─── EXCERPTED RECORDS ───
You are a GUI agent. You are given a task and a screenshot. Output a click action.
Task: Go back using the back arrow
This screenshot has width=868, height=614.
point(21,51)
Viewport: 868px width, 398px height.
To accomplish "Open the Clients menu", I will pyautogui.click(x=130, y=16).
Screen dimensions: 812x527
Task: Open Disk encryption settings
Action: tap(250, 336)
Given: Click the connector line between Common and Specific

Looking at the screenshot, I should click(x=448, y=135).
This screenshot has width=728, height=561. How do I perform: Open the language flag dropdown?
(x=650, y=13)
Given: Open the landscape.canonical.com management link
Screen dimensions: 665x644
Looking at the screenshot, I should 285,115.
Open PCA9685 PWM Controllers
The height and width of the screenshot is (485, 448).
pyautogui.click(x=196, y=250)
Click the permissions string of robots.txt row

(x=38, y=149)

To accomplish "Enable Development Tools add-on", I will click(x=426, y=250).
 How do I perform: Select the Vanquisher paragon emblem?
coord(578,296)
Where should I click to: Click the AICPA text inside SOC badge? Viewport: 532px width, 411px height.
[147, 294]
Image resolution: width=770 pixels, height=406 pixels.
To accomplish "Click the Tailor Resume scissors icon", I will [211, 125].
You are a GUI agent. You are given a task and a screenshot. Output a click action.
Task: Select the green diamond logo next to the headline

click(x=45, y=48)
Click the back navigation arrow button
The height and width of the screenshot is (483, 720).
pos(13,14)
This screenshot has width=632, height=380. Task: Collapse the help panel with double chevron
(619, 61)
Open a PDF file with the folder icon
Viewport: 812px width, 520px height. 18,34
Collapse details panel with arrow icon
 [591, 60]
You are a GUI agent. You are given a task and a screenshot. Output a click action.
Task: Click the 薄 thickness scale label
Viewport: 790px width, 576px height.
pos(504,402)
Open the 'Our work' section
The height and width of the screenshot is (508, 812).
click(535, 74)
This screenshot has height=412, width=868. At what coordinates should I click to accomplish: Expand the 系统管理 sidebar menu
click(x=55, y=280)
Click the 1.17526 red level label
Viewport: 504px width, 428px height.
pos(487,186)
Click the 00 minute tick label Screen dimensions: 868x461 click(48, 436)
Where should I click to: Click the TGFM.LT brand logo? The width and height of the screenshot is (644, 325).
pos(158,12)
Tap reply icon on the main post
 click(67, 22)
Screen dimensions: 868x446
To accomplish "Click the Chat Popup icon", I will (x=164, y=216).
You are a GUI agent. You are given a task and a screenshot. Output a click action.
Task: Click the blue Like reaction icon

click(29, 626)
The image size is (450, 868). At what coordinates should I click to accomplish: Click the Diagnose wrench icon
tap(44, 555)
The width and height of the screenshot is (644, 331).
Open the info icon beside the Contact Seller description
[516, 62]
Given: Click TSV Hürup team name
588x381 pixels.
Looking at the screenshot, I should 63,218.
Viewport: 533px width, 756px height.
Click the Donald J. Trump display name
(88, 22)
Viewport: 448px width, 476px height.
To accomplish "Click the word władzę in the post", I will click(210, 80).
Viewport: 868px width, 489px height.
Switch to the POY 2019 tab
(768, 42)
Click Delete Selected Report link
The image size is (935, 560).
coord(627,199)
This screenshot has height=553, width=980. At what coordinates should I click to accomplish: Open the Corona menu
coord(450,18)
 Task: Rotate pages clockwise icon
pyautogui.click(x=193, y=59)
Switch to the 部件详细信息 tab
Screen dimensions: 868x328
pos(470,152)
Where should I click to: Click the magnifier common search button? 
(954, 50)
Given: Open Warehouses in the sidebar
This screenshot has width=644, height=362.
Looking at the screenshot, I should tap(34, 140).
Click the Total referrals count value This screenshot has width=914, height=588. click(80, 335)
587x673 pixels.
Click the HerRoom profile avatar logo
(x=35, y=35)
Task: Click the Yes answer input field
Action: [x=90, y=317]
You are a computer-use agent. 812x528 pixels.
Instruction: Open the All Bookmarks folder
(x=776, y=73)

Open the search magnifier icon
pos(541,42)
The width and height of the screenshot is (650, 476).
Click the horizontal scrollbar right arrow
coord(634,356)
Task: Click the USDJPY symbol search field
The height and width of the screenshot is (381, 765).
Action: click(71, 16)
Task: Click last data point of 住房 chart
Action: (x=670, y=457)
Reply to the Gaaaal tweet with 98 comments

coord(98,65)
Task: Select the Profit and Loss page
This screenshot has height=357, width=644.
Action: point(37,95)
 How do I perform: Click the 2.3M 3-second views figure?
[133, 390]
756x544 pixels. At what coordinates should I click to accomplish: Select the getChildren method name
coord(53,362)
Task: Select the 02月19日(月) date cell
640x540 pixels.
───
TASK TO CARRY OUT:
Transcribe, exactly and without additions, the lines of the records above, beginning with the line that contains "This screenshot has height=412, width=868." and ending with the line that contains "Viewport: 448px width, 476px height.", both included.

RESPONSE TO THE EXERCISE:
This screenshot has height=412, width=868. At what coordinates should I click to accomplish: Expand the 系统管理 sidebar menu
click(x=55, y=280)
Click the 1.17526 red level label
Viewport: 504px width, 428px height.
pos(487,186)
Click the 00 minute tick label Screen dimensions: 868x461 click(48, 436)
Where should I click to: Click the TGFM.LT brand logo? The width and height of the screenshot is (644, 325).
pos(158,12)
Tap reply icon on the main post
 click(67, 22)
Screen dimensions: 868x446
To accomplish "Click the Chat Popup icon", I will (x=164, y=216).
You are a GUI agent. You are given a task and a screenshot. Output a click action.
Task: Click the blue Like reaction icon

click(29, 626)
The image size is (450, 868). At what coordinates should I click to accomplish: Click the Diagnose wrench icon
tap(44, 555)
The width and height of the screenshot is (644, 331).
Open the info icon beside the Contact Seller description
[516, 62]
Given: Click TSV Hürup team name
588x381 pixels.
Looking at the screenshot, I should 63,218.
Viewport: 533px width, 756px height.
Click the Donald J. Trump display name
(88, 22)
Viewport: 448px width, 476px height.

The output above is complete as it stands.